I'm An Amazing Mother When My Children Aren't Around
Maddie and Cora have both been in camp
this week, and I have to admit, it’s nice having a couple
hours of space to try to get back on top of my domestic life. I
adore having the girls out of school, and we’ve positively
wallowed in our togetherness – copious hours by the pool,
multiple rounds of Go Fish and dance-a-thons, and so on. But as we
spend so much time hanging out, other things fall by the wayside:
suddenly I’m doing laundry in fits and spurts, and may get
three loads washed one day but take almost a week to get them
folded and put away. Small things break down in the house and
simply don’t get fixed.
And as for housecleaning –well, let’s just say
don’t look at my toilets too closely.
So having a couple hours this week to get
back on top of my motherly mountain has been great. Most mornings
I’ve been teaching, then picking Cora up at noon, but I still
have found time to pick up the house (though you’d never know
it to see it now), meal plan, fix some stray toys, clean AND fold
laundry, and update Maddie’s iPod playlist.
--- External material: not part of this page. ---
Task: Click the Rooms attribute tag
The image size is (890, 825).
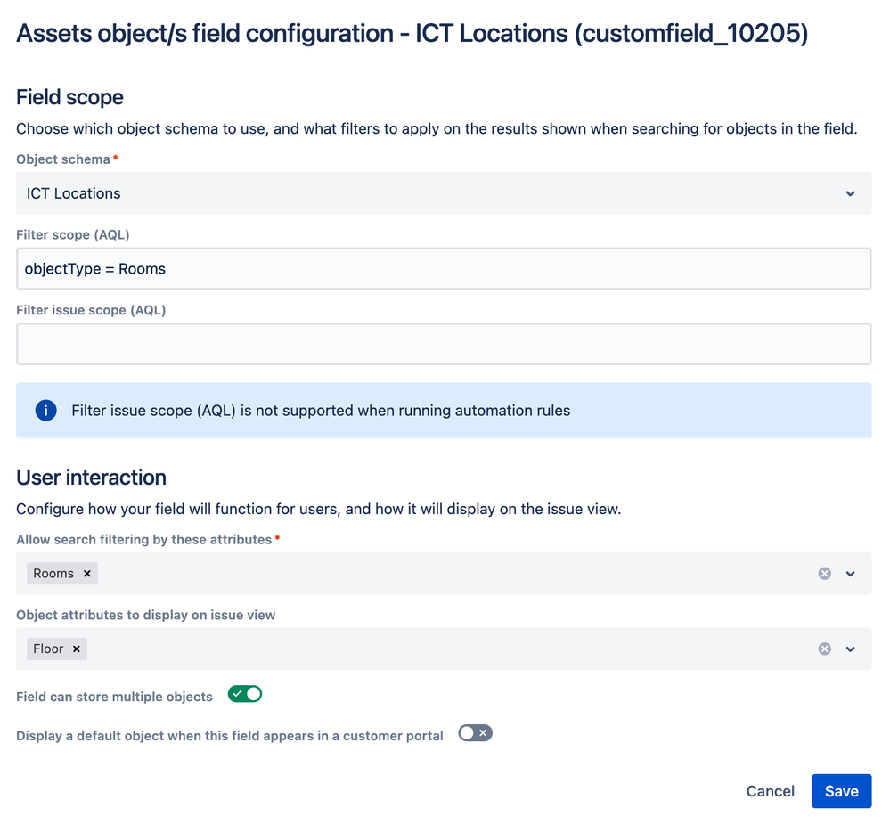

Though you still shouldn’t look too closely at the toilets.
But here’s what I’ve discovered over this week: I am in
a season where I happily serve my family at home. Not saying
I’m a domestic goddess, just that I am not at a point where
I’m resentful and begrudging time spent on my family. I found
organic (ORGANIC!) raspberries on sale for ninety-seven cents a
flat, and I bought and froze three dozen of them, one tray at a
time, for smoothies and jam. These sort of activities make me
happy.
So I get in this groove, and start to think of how much I love my
kids, and how happy I am to make their lives a bit better –
not doing their chores for them, but showing them I love them
through acts of service. I’m happy and humming and all Donna
Reed on the situation.
And then they come home, and somehow my patience and sunny
disposition just vanishes. Suddenly I’m snapping at them,
short-tempered when they’re bickering with each other and
impatient with their petty worries and obsessions. It’s
almost as if I feel like I’ve poured several hours into
mothering them and loving on them, and NOW I DESERVE A BREAK.
Don’t they know how much I’ve done for them?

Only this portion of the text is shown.